1) Block AI training crawlers, allow AI search crawlers.
User-agent: GPTBot
Disallow: /
User-agent: ClaudeBot
Disallow: /
User-agent: Google-Extended
Disallow: /
User-agent: OAI-SearchBot
Allow: /
User-agent: Claude-SearchBot
Allow: /
User-agent: PerplexityBot
Allow: /
User-agent: Googlebot
Allow: /
User-agent: Bingbot
Allow: /2) Block everything AI-specific, keep classic search.
User-agent: GPTBot
Disallow: /
User-agent: OAI-SearchBot
Disallow: /
User-agent: ChatGPT-User
Disallow: /
User-agent: ClaudeBot
Disallow: /
User-agent: Claude-SearchBot
Disallow: /
User-agent: Claude-User
Disallow: /
User-agent: PerplexityBot
Disallow: /
User-agent: Google-Extended
Disallow: /
User-agent: Googlebot
Allow: /
User-agent: Bingbot
Allow: /3) Allow everything (the implicit default).
User-agent: *
Allow: /robots.txt is not a privacy mechanism
robots.txt is a politeness protocol. Well-behaved crawlers honor it, including all the AI crawlers above. It does not protect against bad actors or scraping tools that ignore it. If a piece of content needs to be private, it needs to be behind authentication or removed.
How to verify your policy
Once you have a policy in place, the question is whether it is actually being honored. Test the page with the AI Crawler Checker to see how each known AI crawler resolves against your robots.txt and HTTP responses. If something looks wrong, the AI Crawlers Blocked fix page walks through the most common causes.
- Run the AI Crawler Checker to see per-crawler access for any URL.
- Run the Robots Tester to confirm a specific user-agent and path resolve as expected.
- Open the AI Crawlers Blocked fix page if the matrix shows blocks you did not intend.

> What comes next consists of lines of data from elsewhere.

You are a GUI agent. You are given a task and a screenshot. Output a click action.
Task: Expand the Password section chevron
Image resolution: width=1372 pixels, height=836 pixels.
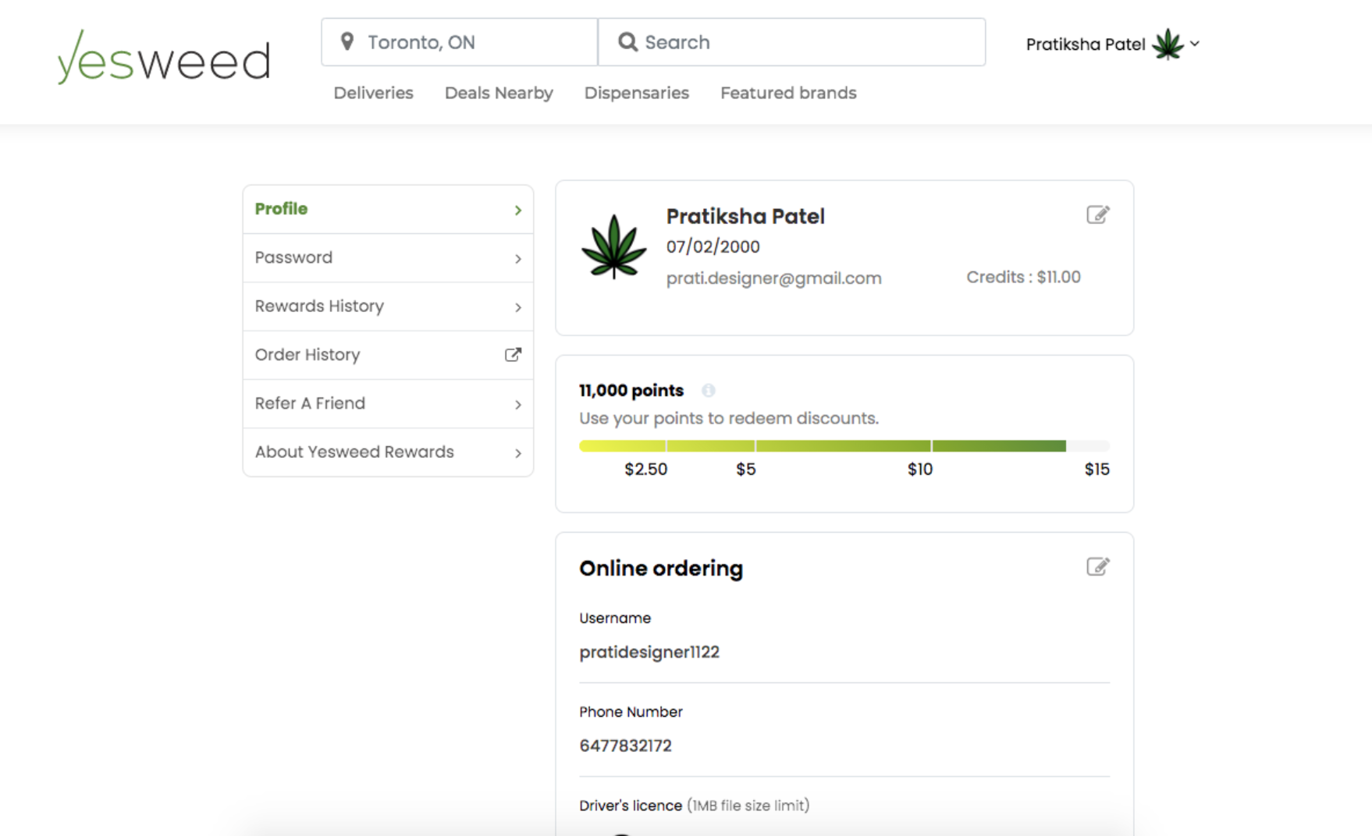[517, 259]
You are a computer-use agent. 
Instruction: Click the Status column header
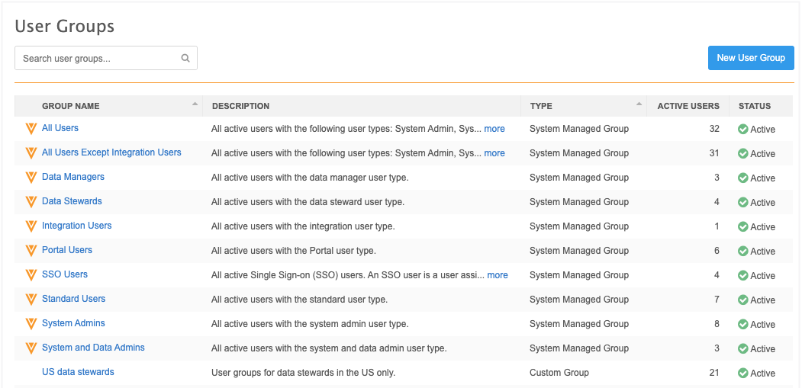tap(754, 106)
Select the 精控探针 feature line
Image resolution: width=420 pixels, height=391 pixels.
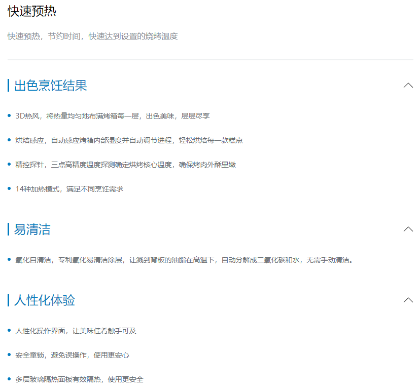click(125, 165)
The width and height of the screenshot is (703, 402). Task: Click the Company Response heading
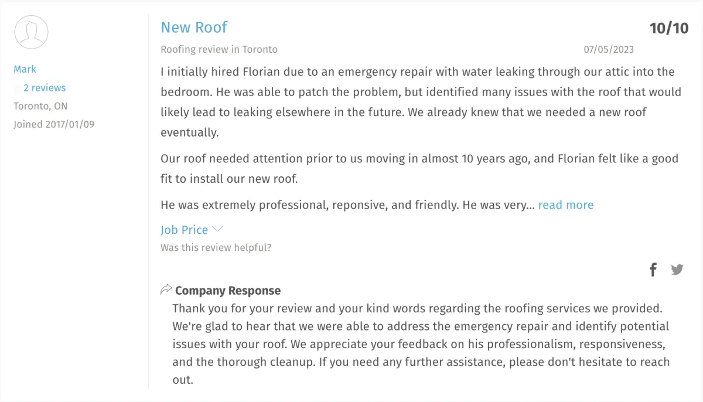pyautogui.click(x=227, y=291)
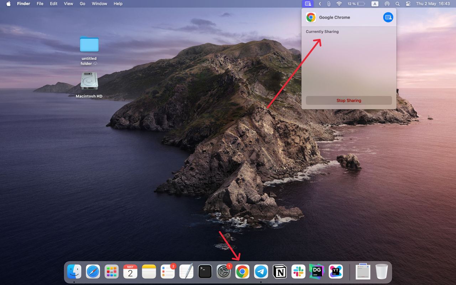Open the View menu

tap(68, 4)
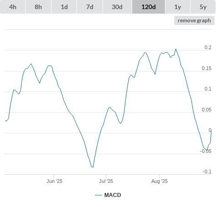
Task: Toggle the MACD legend label
Action: (113, 195)
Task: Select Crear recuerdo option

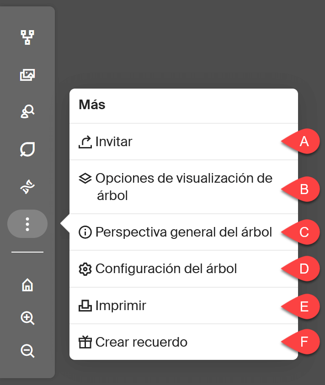Action: point(184,342)
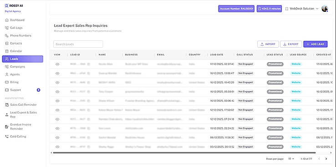View the lead dated 03/12/2025 via eye icon
The height and width of the screenshot is (167, 336).
[57, 147]
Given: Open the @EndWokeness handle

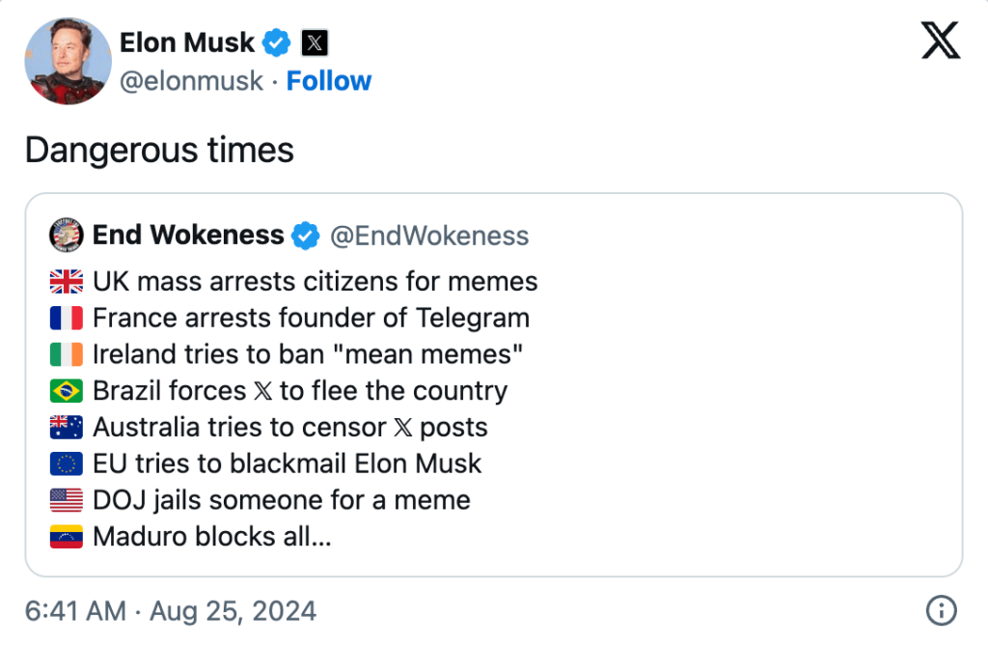Looking at the screenshot, I should click(x=429, y=236).
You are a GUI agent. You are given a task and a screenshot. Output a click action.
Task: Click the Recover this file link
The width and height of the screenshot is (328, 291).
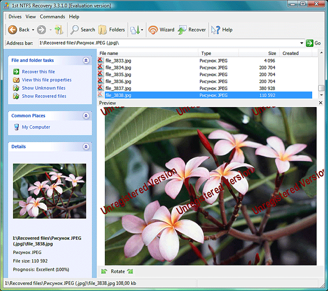click(38, 72)
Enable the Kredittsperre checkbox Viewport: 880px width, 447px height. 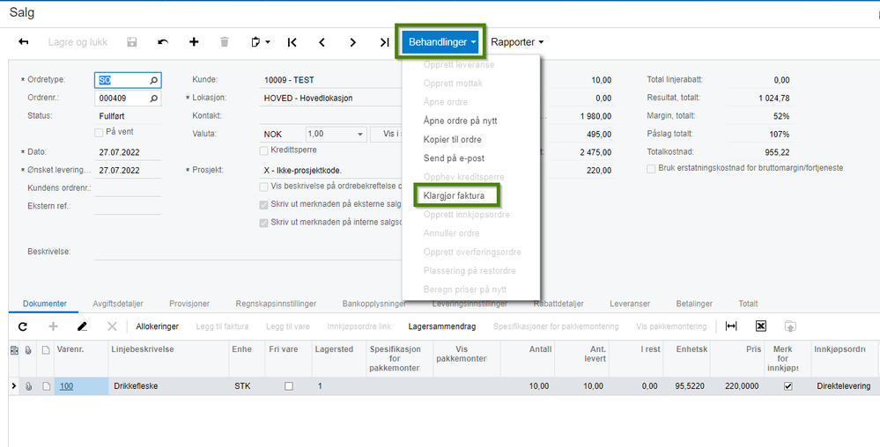pyautogui.click(x=263, y=150)
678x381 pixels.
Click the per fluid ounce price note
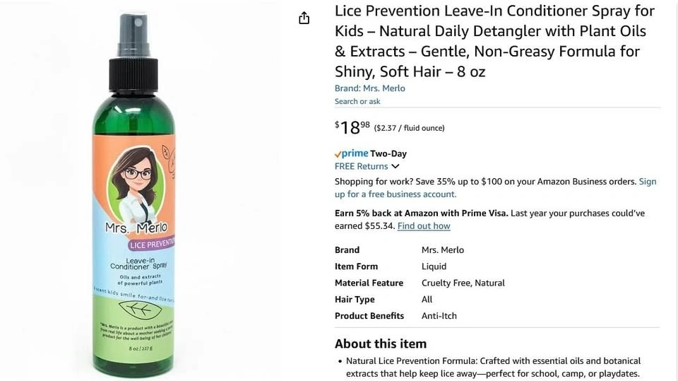[409, 128]
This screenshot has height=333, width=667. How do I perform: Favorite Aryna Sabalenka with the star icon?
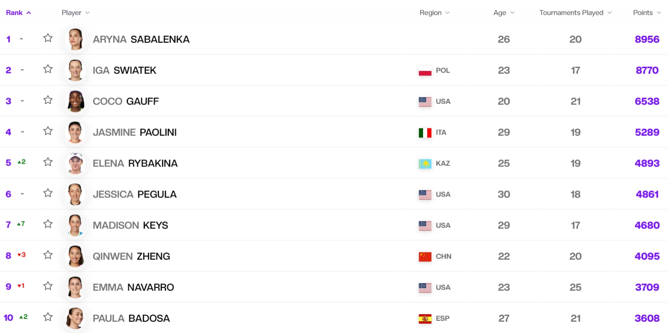pyautogui.click(x=48, y=38)
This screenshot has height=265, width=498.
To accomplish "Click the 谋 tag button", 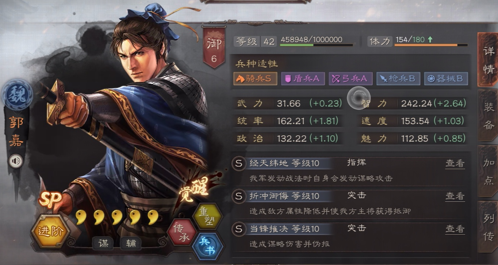I will pyautogui.click(x=103, y=243).
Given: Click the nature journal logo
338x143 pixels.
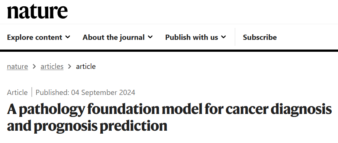Looking at the screenshot, I should [x=37, y=11].
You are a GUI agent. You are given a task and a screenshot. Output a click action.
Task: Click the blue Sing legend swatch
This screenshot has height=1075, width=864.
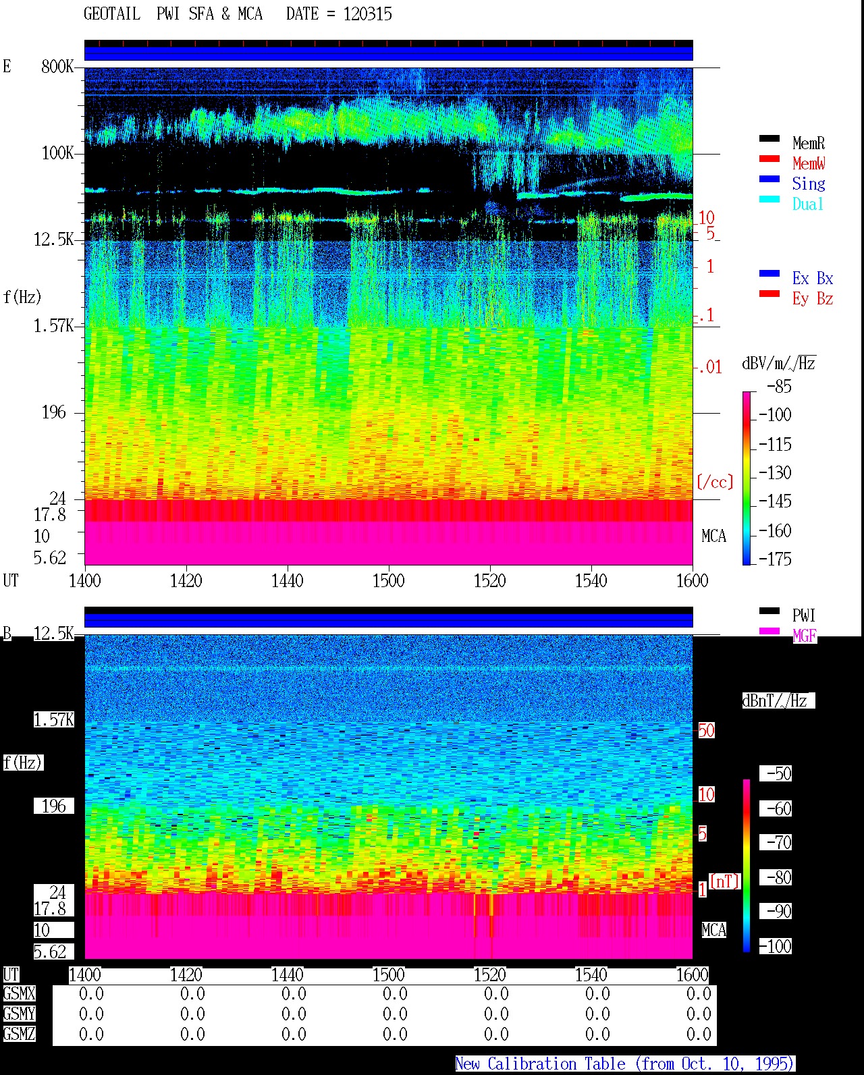coord(770,179)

Is GPTBot the same as ChatGPT browsing?
No. GPTBot is OpenAI's training crawler. ChatGPT browsing is handled by ChatGPT-User (per-request fetches) and OpenAI's search index uses OAI-SearchBot. Blocking GPTBot only opts you out of training, ChatGPT can still browse and search if those agents are allowed.
Should I block AI crawlers?
It depends on whether you care more about being cited in AI answers or about your content not being used for training. The cleanest middle ground is to block training crawlers (GPTBot, ClaudeBot, Google-Extended) and allow search crawlers (OAI-SearchBot, Claude-SearchBot, PerplexityBot, Googlebot, Bingbot).
What is Google-Extended?
Google-Extended is a separate user-agent token that controls whether Google may use your content for AI products like Gemini and AI Overviews. Blocking Google-Extended does not affect Google Search ranking, only AI use.
Can robots.txt remove a page from AI answers?
Disallowing a crawler in robots.txt prevents future crawls but does not remove pages an AI product has already learned from. For removal, you usually need the provider's removal tools.
What is the difference between GPTBot and OAI-SearchBot?
GPTBot is for training, OAI-SearchBot is for the search index that ChatGPT consults at answer time. They are independent: you can allow one and disallow the other, depending on whether you want to be cited but not trained on.